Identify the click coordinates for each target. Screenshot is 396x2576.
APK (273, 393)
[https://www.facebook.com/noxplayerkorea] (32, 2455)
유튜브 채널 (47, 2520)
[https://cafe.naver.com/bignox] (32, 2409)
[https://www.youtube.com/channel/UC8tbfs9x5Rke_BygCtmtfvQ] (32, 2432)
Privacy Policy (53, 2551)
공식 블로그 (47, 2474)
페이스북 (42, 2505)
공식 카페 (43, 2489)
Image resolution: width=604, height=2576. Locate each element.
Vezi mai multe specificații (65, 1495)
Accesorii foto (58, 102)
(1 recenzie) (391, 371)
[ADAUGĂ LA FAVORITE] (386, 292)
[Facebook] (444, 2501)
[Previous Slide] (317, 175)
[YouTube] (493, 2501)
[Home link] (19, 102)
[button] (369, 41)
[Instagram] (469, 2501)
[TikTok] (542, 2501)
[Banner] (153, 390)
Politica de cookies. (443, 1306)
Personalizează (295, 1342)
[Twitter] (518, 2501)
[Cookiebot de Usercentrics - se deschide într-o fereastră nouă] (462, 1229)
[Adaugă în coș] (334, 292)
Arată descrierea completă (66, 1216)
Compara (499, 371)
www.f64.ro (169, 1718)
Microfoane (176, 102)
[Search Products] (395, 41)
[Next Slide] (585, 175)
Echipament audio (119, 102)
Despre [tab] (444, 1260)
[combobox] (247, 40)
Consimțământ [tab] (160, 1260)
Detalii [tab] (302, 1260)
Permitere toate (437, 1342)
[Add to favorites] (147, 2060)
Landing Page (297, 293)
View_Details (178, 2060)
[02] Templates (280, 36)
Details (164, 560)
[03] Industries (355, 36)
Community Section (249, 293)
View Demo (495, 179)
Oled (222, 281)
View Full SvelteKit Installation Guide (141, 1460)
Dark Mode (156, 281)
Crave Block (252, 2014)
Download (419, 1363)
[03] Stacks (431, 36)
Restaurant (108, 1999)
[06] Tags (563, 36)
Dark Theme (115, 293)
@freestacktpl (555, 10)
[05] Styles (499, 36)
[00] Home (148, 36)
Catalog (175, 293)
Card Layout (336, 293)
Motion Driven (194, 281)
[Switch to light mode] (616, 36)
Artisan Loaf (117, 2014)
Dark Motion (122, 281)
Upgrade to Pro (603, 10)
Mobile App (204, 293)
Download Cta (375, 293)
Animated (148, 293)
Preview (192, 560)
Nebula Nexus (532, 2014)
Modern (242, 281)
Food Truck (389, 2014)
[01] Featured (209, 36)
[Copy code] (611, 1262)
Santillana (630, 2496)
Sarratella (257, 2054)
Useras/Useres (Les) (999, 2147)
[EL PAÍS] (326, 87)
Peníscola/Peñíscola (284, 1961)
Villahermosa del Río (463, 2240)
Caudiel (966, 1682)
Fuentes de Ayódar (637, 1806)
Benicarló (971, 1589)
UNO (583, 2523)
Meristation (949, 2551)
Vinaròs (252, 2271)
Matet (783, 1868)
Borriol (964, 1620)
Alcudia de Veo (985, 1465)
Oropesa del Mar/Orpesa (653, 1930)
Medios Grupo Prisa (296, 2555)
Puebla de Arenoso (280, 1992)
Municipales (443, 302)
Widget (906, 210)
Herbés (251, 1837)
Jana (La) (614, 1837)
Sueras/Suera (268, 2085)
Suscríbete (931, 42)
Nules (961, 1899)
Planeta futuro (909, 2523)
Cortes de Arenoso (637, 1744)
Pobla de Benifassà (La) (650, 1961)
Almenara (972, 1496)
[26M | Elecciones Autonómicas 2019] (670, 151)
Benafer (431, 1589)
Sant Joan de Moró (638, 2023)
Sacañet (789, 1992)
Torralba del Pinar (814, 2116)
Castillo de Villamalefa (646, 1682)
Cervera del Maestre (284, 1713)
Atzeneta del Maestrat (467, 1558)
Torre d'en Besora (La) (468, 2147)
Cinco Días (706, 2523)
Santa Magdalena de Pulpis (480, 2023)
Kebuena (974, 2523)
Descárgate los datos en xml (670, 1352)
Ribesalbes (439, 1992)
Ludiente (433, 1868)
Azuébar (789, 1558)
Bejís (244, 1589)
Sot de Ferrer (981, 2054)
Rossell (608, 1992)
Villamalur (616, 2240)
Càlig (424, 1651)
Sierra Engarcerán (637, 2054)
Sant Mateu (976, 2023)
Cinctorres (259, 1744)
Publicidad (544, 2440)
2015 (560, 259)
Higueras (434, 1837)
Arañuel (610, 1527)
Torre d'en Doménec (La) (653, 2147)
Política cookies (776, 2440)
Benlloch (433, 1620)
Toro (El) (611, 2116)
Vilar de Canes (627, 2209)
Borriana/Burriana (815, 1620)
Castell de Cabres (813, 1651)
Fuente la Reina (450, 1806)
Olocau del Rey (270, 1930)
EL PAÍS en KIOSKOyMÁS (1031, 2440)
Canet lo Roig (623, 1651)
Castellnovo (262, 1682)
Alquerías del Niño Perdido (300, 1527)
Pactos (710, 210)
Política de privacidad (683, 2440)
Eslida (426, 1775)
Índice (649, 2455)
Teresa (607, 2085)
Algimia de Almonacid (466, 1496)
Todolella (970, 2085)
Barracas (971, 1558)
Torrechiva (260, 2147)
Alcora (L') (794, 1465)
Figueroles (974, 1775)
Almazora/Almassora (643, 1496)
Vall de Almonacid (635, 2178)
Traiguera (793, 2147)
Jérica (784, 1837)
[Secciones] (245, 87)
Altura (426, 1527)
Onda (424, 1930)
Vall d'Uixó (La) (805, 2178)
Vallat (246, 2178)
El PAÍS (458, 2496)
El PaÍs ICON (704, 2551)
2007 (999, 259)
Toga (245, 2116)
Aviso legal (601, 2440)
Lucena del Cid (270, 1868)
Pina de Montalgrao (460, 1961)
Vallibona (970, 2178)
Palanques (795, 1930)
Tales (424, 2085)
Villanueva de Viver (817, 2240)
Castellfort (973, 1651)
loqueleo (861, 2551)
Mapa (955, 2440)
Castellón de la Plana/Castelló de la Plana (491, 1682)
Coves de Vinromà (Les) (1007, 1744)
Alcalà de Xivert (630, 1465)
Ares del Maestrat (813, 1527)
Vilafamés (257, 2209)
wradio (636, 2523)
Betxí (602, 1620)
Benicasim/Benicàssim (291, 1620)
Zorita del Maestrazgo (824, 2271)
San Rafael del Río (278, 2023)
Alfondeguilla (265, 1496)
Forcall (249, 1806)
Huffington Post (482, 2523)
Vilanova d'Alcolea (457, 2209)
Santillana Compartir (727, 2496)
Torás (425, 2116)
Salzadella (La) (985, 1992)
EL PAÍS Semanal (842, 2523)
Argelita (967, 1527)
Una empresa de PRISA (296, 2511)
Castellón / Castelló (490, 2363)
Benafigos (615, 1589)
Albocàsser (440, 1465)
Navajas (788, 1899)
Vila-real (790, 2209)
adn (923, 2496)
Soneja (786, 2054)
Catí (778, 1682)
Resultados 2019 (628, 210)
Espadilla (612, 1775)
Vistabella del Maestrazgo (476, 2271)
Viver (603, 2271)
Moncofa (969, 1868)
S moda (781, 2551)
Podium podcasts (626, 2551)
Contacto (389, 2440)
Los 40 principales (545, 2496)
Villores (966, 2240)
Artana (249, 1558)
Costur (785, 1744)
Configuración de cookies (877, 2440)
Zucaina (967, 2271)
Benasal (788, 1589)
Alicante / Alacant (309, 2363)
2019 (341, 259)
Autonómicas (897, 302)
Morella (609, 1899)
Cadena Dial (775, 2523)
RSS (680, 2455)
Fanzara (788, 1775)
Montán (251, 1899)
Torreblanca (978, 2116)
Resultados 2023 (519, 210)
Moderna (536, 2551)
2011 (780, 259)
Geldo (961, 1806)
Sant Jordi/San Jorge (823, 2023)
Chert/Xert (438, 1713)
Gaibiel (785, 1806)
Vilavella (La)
____________
### Aim of the exercise
Lines from the top of the entries above to the line that contains "공식 블로그 (47, 2474)" should be set down exactly, please, with both ends kept and nothing added.

### The completed task
Identify the click coordinates for each target. Screenshot is 396x2576.
APK (273, 393)
[https://www.facebook.com/noxplayerkorea] (32, 2455)
유튜브 채널 (47, 2520)
[https://cafe.naver.com/bignox] (32, 2409)
[https://www.youtube.com/channel/UC8tbfs9x5Rke_BygCtmtfvQ] (32, 2432)
Privacy Policy (53, 2551)
공식 블로그 (47, 2474)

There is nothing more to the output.